All Ye Faithful



Shortly after you were hurt, a friend brought a bag of rosaries to the ICU.  I reached in and out it came.  Red.

I stared at it for awhile  before placing it around my neck.  It felt strange there, sort of weighing on my chest. I consider myself to be a spiritual person, but it felt different now.  It felt foreign to me.  I looked around at my family members and I felt like an imposter.  Here I was with this proud symbol around my neck, during the time in my life where I felt the farthest from anything remotely faithful.

After a few hours had passed I realized that this symbolic display was doing nothing for me.   As I watched it there, dangling on my shirt, I could feel the anger seething through.  If it weren't already red I would have seen it as such.

I imagined my second grade teacher, sliding us eager children into the pews.  Back then I had known every word, practiced the inflections in my sleep.  Blindly, I had searched for it week after week, and I had always found my answer.  Back when things were uncomplicated, it was so easy to see.
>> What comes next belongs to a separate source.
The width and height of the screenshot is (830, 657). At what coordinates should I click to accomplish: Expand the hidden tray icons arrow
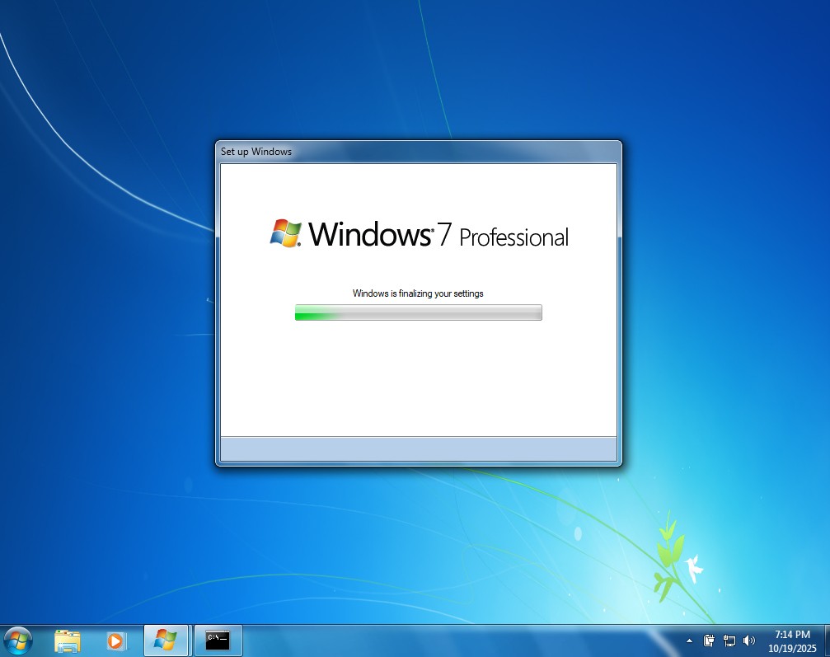tap(689, 641)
I had put the rosary into my purse that day, willing myself to forget as I have done so many times before.  During that time I didn't believe in anything.  Maybe I never had.

Two days later we almost lost you.  Down the hall you were on the brink, and your family recited the words we had all been trained to.  I listened to Dad as he lead us, and I found no comfort in those words.   I imagined you on the side of the road, writhing in pain and struggling to breathe, the rain beating you in the dark.  I thought of  your lungs, "trashed" is the word your doctor had used.  Even then I could see the life long repercussions.  And as you lay there dying I could only manage how unfair it all was.  I wondered if you were somehow aware of that moment, how close you were to leaving us forever.  I realize now that  was the darkest place I have ever been.  I was scared for you.  I was scared for myself.

Nothing more than a whisper, I had followed Dad's voice.   Our  final plea, so rehearsed.  The words seemed empty to me.   But  I had reached into my purse then, and I had felt it there.  Waiting for me.  My entire life it has been a reach away, waiting patiently amidst the clutter of my spare change. 

I began to beg in that moment.  Silently.  I begged for your life in the most pathetic of ways.  I begged for a chance to hear your voice again.  I begged for a lifetime of you. 

There were no psalms or revelations, no choir or fragmented responses.  I'm not even sure there were words.   My heart raced, and I shook.  My breathing slowed and I closed my eyes. 

And I begged.

After you pulled through I wore it every single day.  On my wrist, in fact.  I would rub my fingers through it when they entered to give us news.  Sometimes at work, when the light entered the window just right, the silver cross would glisten above my head as I wrote equations on the whiteboard.  It brushed against my son's skin as I knelt to kiss him goodnight, and when my heart would race with any news from your room, it would rise and fall in sync with my pulse.   I was wearing it on the days where I cried, and on the days where I laughed with my sister watching SNL skits in the waiting room.  It would catch my eye as I drove home from visiting you in the rehabilitation hospital, and I was wearing it the day you came home. 

After your ordeal, I am far from having it all figured out.  I'm a mess, to be quite honest.   But I have realized something important.    Whether it's faith in a doctor, a brother, or some being beyond all description, perhaps faith is nothing more than a reminder.  A resolve to trust that there is something larger than yourself.   Some days you have to give up control to see it.  Some days it's all you have.  

The rosary is no longer on my wrist everyday, but some nights I still fall asleep holding it.  On nights where I need that reminder, it softly pinches my skin as I toss and turn.  In the dark of the night I search for it.  Blindly.   Behind pillows and sheets there it is, buried under the weight of my days.  Soaked in the tears and the sweat, beneath every frustration and encased in the battle,  it is there.   

It has always been there.  Ready.  Even when I wasn't.